Once the permissions have been granted, the Marcher banking malware has two goals. The first one is to compromise the out of band authentication for online banks that rely on SMS using SMS forwarding. The second is to create an overlay, showing a customized phishing window whenever a targeted app is started on the device. These overlays look pretty much identical with what you’d expect from your banking app, so it’s likely not going to raise any suspicions. This means that the people behind the attack will get your banking credentials, credit card numbers and so on, which they can use to siphon money either directly or by selling the data to others on the dark web.

So, what kind of permissions does the fake app need? Well, it can change your network connectivity state, send texts, lock the device, start malware when the device boots, view info about the status of your WiFi, edit and delete texts, call phone numbers, intercept texts, and so on. We’ve seen a few of them combined before, in genuine apps, but not all of them at once because that gives the app great control over your device.

Lots of targeted banking apps

The list of targeted banking apps is extremely long and includes, but is not limited to: BAWAG, ErsteBank, Volksbank, Bank Austria, ING DiBA Banking + Brokerage, Raiffeisen, DKB Banking, Santander MobileBanking, Barclays, Bank of Scotland, Lloyds Bank, Halifax, HSBC, Banco de Brasil, ING Direct Australia Banking, Citi Mobile, PayPal, Garanti, and more, with some banks making multiple appearances on the list due to having different apps for different locations. In total, 117 banking apps have a bullseye for Marcher.

Other targeted apps for the credit card overlay are Instagram, Play Store, Facebook, Skype, Viber, WhatsApp Messenger, Gmail and Amazon Shopping.

Bypassing the antivirus

The worst part about this is that even if you have an antivirus app on your device, it’s likely that it won’t even matter. The malware uses a simple technique by looking for any such apps on your device and if it’s running. If it does, the malware forces the phone back to the home screen. Therefore, even if the app does notice the malware infection, it can’t remove it until you give it permission. With you finding it impossible to actually see your AV interface, you can’t give the go-ahead.

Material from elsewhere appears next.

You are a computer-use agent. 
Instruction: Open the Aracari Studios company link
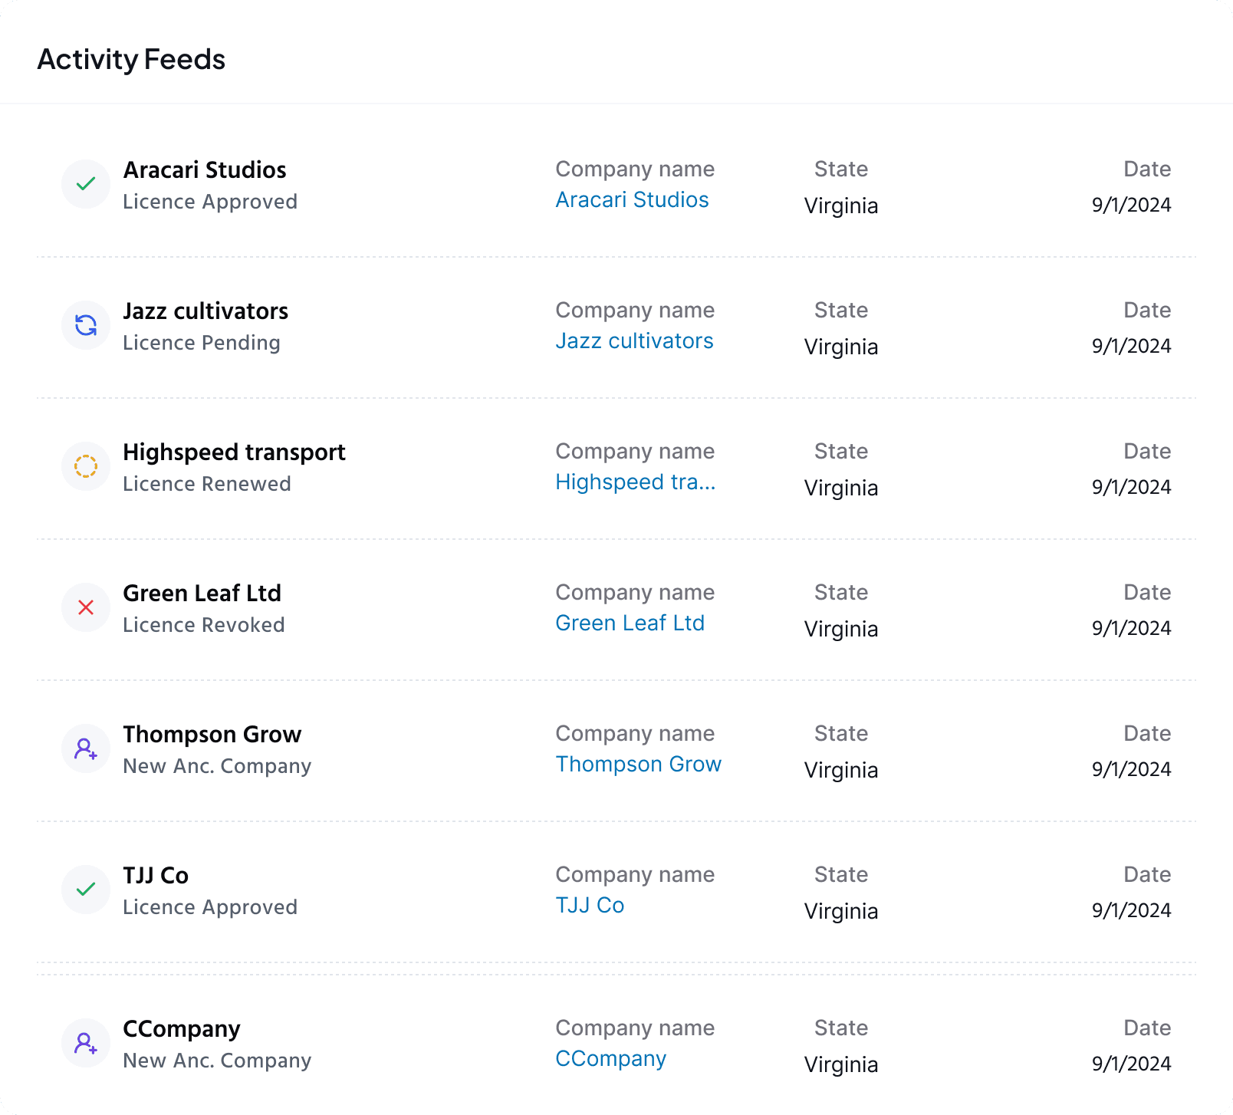click(x=632, y=200)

Marcher bypasses antivirus

Marcher bypasses antivirus

The list of antivirus apps that can be bypassed is quite long and includes well-known names such as Norton, BitDefender, Kaspersky, AVG, Avast, and Avira, as well as other well-known tools such as CCleaner, Dr.Web Light, CM Security AppLock Antivirus and more. Softpedia has reached out to BitDefender and Kaspersky for commentary, and we will update when we hear back.

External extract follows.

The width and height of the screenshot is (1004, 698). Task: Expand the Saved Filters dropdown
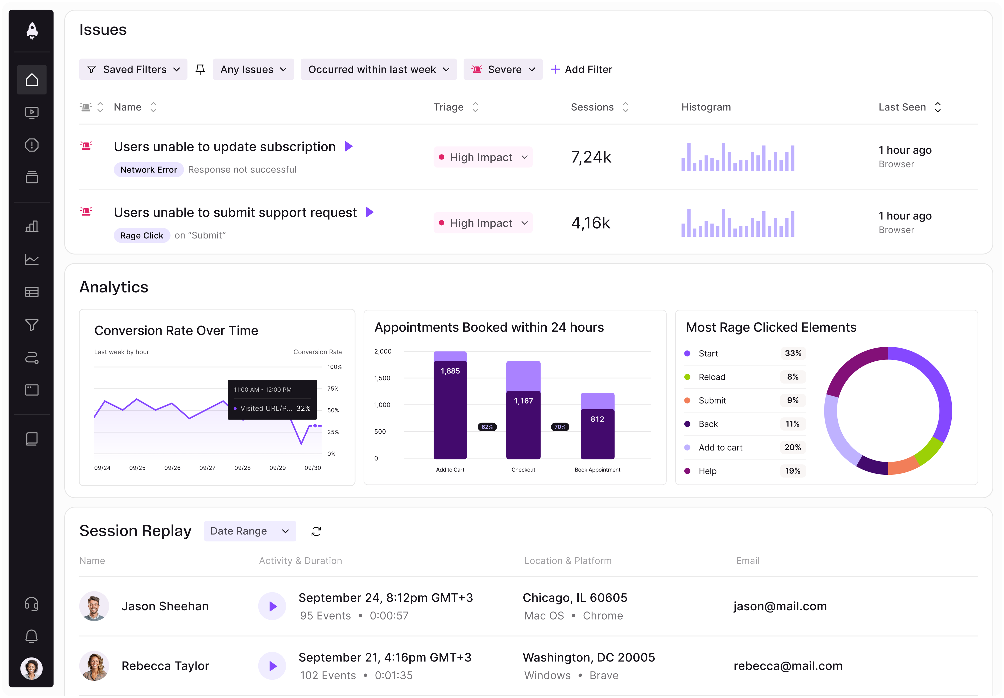[x=133, y=69]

Since the app gets permission to send texts, you are quite likely to unknowingly invite your friends to download the spoofed apps as well and to help infect them too. Based on stats from Securify, nearly 5,700 German and nearly 2,200 French mobile devices have been infected, out of the total 11,000. Most of the infected devices are running Android 6.0.1.

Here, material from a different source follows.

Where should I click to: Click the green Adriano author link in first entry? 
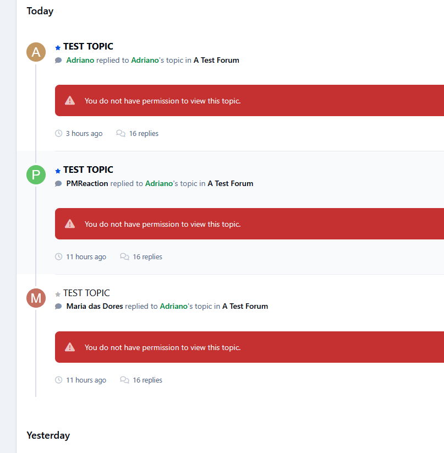[80, 60]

Here's Marcher's infect rate by Android version

Here’s Marcher’s infect rate by Android version

Protect your data

So, what to do if you figure out, somehow, that your device is infected? Uninstalling the service is impossible since that has been disabled beforehand. The only way to get your device back is to perform a factory reset, as Han Sahin confirmed for Softpedia.

The best, however, is to not tap on all links you receive via text, even if they come from the friends you trust. Even if you click on that link don’t just install apps from unknown sources.

“Be vigilant when installing new applications on your device that does not match with the permissions that it needs. Obviously, a fairly significant list of permissions of which many are suspicious, especially when combined. For example, Device Admin, SMS read/write and internet permissions are not what WhatsApp or a simple Runtastic app would require. More importantly, disable “Unknown Sources” setting,” stressed Han Sahin.